▶ _Travail à faire_
Pourriez-vous poursuivre le texte sur les structures de marché, à partir de sa dernière phrase ?

▶ _Texte source_
Un exemple classique d'oligopole est l'industrie aéronautique, où quelques grands constructeurs aéronautiques dominent le marché. Les décisions prises par un constructeur, par exemple en termes de développement de nouvelles technologies ou de stratégies de tarification, influencent directement les stratégies et les réponses des autres acteurs majeurs du secteur.

Ainsi, tandis que la concurrence monopolistique est marquée par une indépendance relative des entreprises et une compétition centrée sur la différenciation des produits, l'oligopole se caractérise par une interdépendance stratégique où les actions de chaque entreprise ont des répercussions directes et significatives sur les autres acteurs du marché.

Les quatre types de structure de marché


Les structures de marché économique sont essentiellement catégorisées selon la diversité et le nombre d'acteurs présents, ainsi que par la nature des biens et services qu'ils fournissent. Une compréhension approfondie de ces structures est cruciale pour analyser la manière dont les entreprises interagissent entre elles et avec les consommateurs, et comment ces interactions façonnent l'économie globale.

▶ _Liste des données_
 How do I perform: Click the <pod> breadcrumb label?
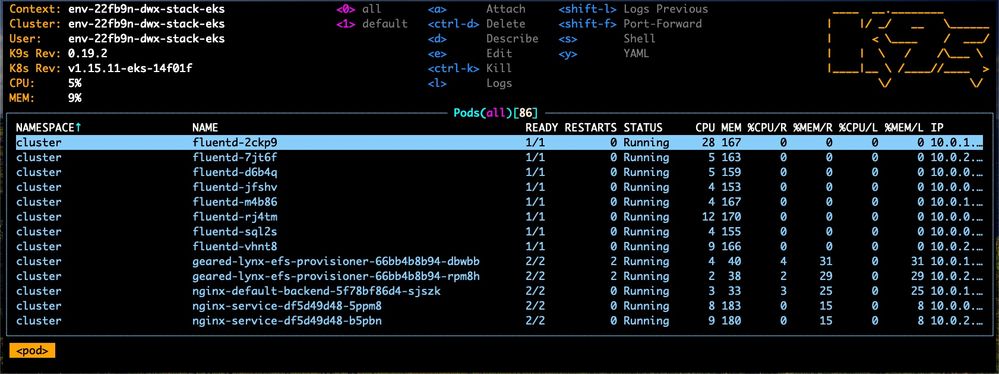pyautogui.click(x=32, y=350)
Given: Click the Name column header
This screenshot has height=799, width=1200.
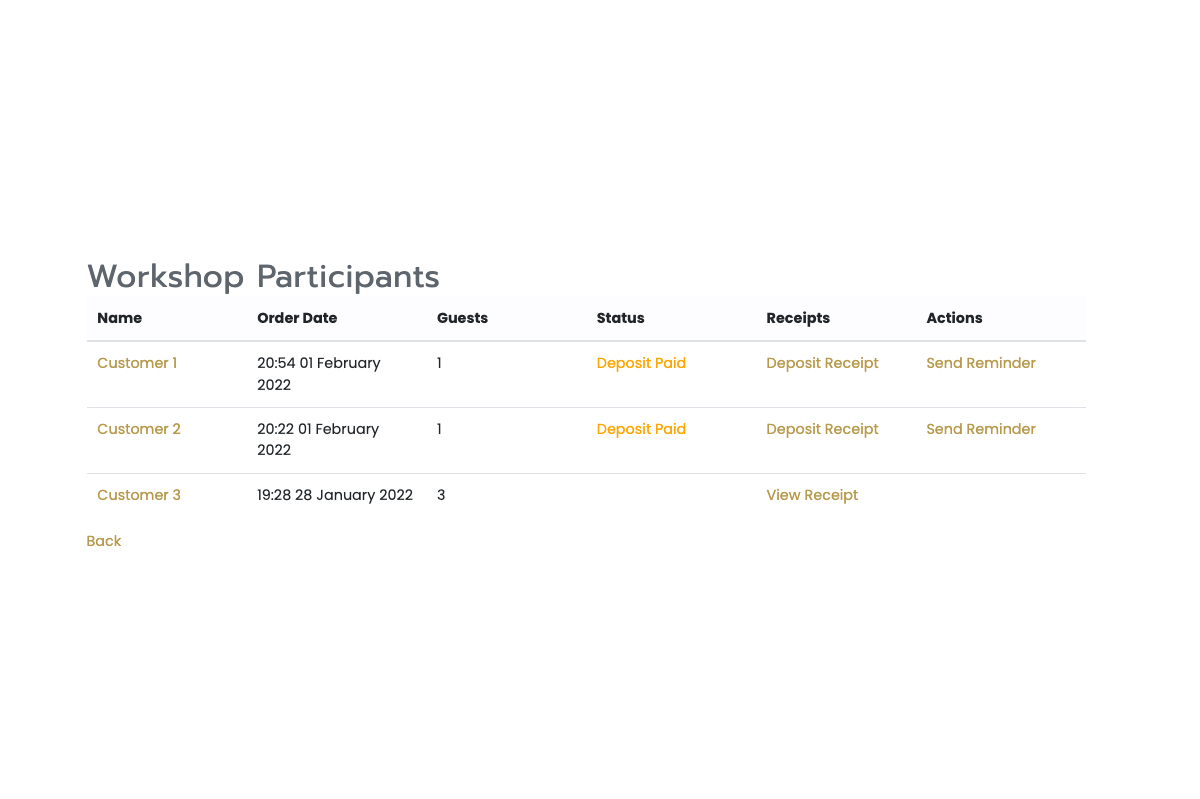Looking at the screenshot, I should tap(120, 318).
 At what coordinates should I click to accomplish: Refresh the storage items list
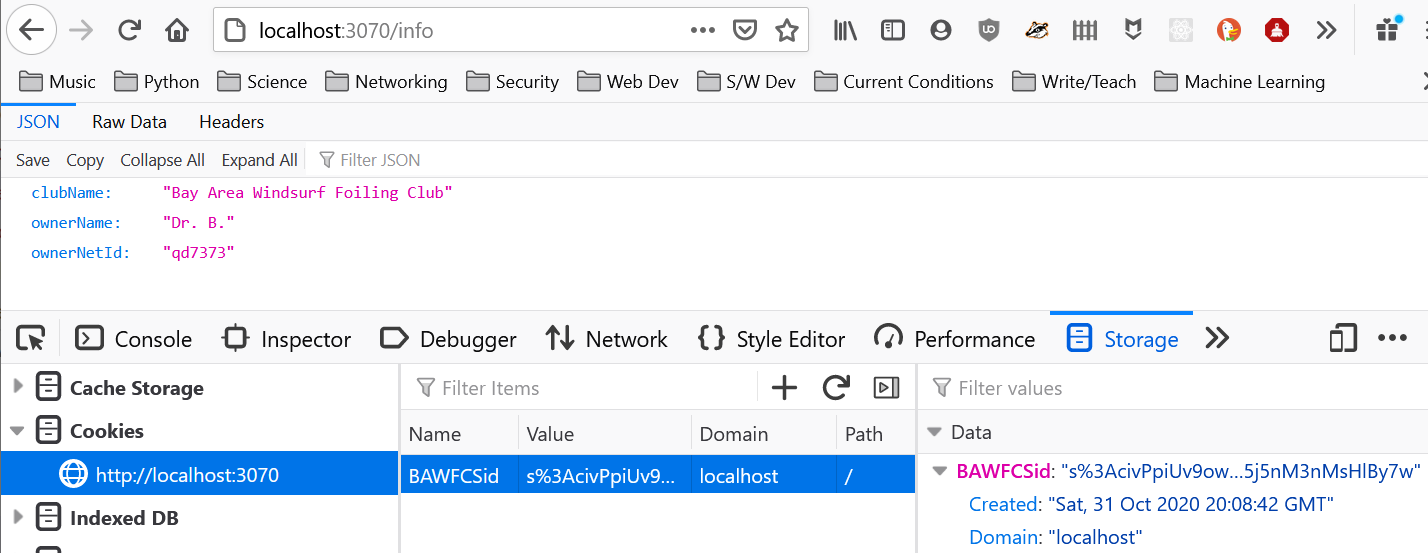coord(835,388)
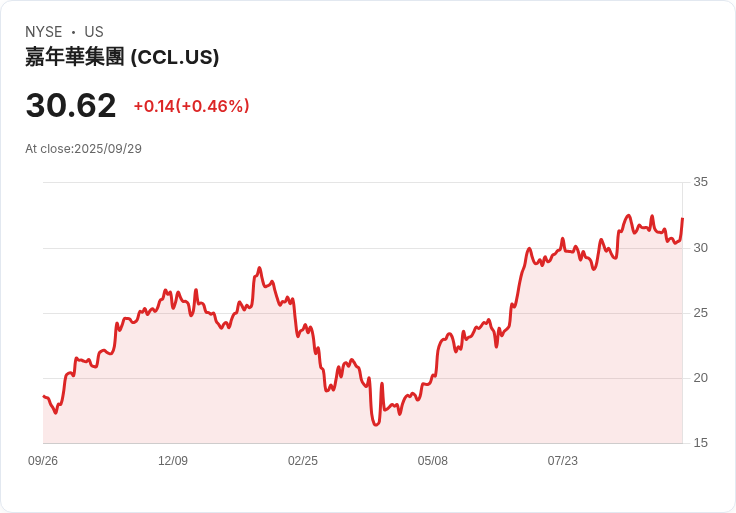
...
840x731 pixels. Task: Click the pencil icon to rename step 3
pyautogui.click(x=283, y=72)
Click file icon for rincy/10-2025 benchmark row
* * *
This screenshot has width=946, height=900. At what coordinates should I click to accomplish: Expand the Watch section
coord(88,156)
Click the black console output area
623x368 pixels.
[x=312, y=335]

▶ _Réponse_
Au cœur de cette taxonomie se trouve le monopole, un marché où une seule entreprise règne en maître, souvent en raison d'une régulation gouvernementale ou de barrières à l'entrée insurmontables. Historiquement, les monopoles naturels, comme les services d'eau et d'électricité, ont été justifiés par l'inefficacité qu'entraînerait la présence de multiples infrastructures concurrentes. Aujourd'hui, bien que ces monopoles soient souvent réglementés, la critique persiste quant à leur impact sur l'innovation et les prix.

À l'autre extrémité du spectre, on trouve la concurrence parfaite, idéalisée par les économistes classiques comme Adam Smith et plus tard formalisée par des théoriciens comme Frank Knight. Dans ces marchés, aucun acteur n'a le pouvoir de fixer les prix, car les produits sont homogènes et les informations parfaitement réparties. Le blé et le lait en sont des exemples courants, où les producteurs sont si nombreux et les produits si standardisés que l'influence individuelle sur le marché est négligeable.

Entre ces deux extrêmes, il existe des structures plus complexes et plus courantes dans l'économie moderne. L'oligopole, où quelques entreprises dominent, est souvent le terrain de batailles stratégiques pour le pouvoir de marché. Cela a été particulièrement évident dans l'industrie du pétrole brut, où des organisations comme l'OPEP ont historiquement exercé une influence considérable sur les prix mondiaux. Les économistes tels que Joseph E. Stiglitz ont exploré l'oligopole pour comprendre comment les décisions stratégiques, telles que les guerres de prix ou les cartels, affectent l'économie globale.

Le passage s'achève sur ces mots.